Last year’s Valentine’s Day blog was about how to not break the bank on this holiday.

But, if you really need a change this year, the way to really get your finances in order may be to kick your negative money habits to the curb and change your relationship with money. Below are a few common examples of relationships with money gone wrong:

Loser investments. 

Many investors develop an emotional attachment to certain investments in their portfolios. Maybe it was a hot fund manager at the time that has fallen on tough times, or a stock you thought you were in love with long ago that you’ve been patiently waiting to once again develop the returns you know it’s capable of.

If this may be you, take a little advice from Kevin O’Leary of ABC’s Shark Tank, “Don’t cry about money, it never cries for you.”

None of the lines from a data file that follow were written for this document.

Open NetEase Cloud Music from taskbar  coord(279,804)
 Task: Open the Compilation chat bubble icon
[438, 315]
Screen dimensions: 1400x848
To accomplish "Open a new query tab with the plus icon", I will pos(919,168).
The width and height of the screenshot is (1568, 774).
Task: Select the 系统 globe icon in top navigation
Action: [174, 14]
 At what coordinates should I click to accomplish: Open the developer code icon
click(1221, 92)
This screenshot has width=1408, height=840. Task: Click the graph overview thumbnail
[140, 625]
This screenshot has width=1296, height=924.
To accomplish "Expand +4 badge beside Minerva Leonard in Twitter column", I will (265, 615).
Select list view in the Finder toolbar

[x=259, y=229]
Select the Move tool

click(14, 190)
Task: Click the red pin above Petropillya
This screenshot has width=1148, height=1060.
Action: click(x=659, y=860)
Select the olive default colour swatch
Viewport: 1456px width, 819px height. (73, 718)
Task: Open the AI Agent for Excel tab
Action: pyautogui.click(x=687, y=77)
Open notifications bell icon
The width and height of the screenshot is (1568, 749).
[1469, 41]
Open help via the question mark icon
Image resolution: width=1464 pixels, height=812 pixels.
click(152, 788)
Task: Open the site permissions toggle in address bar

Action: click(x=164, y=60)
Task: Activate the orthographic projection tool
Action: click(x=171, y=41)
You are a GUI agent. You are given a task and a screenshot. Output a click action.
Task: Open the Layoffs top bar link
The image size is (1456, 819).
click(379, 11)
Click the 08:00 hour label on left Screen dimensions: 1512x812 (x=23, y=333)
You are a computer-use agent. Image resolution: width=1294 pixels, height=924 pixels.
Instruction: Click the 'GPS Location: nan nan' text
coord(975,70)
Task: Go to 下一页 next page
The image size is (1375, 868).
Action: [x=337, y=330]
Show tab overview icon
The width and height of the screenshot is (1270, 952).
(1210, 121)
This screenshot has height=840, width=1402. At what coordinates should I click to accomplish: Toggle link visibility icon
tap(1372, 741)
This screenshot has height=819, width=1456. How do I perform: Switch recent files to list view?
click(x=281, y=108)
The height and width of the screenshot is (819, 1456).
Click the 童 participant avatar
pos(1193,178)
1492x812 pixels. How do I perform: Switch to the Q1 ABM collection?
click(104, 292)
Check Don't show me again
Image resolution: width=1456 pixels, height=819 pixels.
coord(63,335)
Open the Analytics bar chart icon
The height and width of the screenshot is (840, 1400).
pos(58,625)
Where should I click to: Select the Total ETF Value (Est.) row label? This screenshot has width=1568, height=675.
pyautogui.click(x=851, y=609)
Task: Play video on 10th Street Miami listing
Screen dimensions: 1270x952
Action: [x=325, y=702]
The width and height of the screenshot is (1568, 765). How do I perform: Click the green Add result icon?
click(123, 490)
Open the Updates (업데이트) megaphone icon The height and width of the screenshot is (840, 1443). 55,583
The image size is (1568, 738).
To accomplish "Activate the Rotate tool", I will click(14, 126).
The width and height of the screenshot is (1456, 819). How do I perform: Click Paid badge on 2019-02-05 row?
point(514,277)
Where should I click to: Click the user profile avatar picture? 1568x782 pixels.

If an investment does not fit into your portfolio needs, or you found it to be riskier than you thought, just dump it. Don’t wait for it to change. If it’s no longer a good match, dump it today and get into something that will meet your needs.

False beliefs. 

Most of us don’t feel our finances are in as good of shape as they should be. We tell ourselves things like we’ll never get on track; or, that it just isn’t possible to save a little more, or pay down our credit card balances.

This can be especially trying if you are going through a change or more financially difficult times.

Instead of focusing on the negative, look for positive stories from others. There are plenty out there who have been through whatever your financial struggles are, and made it through it with better habits.

Included here are also those who let others tell you what you should have financially. Just like your friends, you of course should be married to a mortgage and own fully-funded college savings plans for your future children. Don’t feel guilty about where you are at financially; just focus on what is the next thing you can accomplish.

The no-work relationship. 

Many turn to financial help late because they don’t want to put in the work to see an adviser, or don’t feel their situation is complicated enough (yet!) to pay for advice.

The irony is that sometimes they spend so many years in a bad relationship with their money that they create a more costly outcome than they imagined. I see it all of the time with neglecting investments, or not believing that paying for a financial check-up will yield enough to be worth the cost.

But, just like an annual physical is worth the cost even if you don’t find anything wrong, so too is a regular update with an adviser on your financial plan.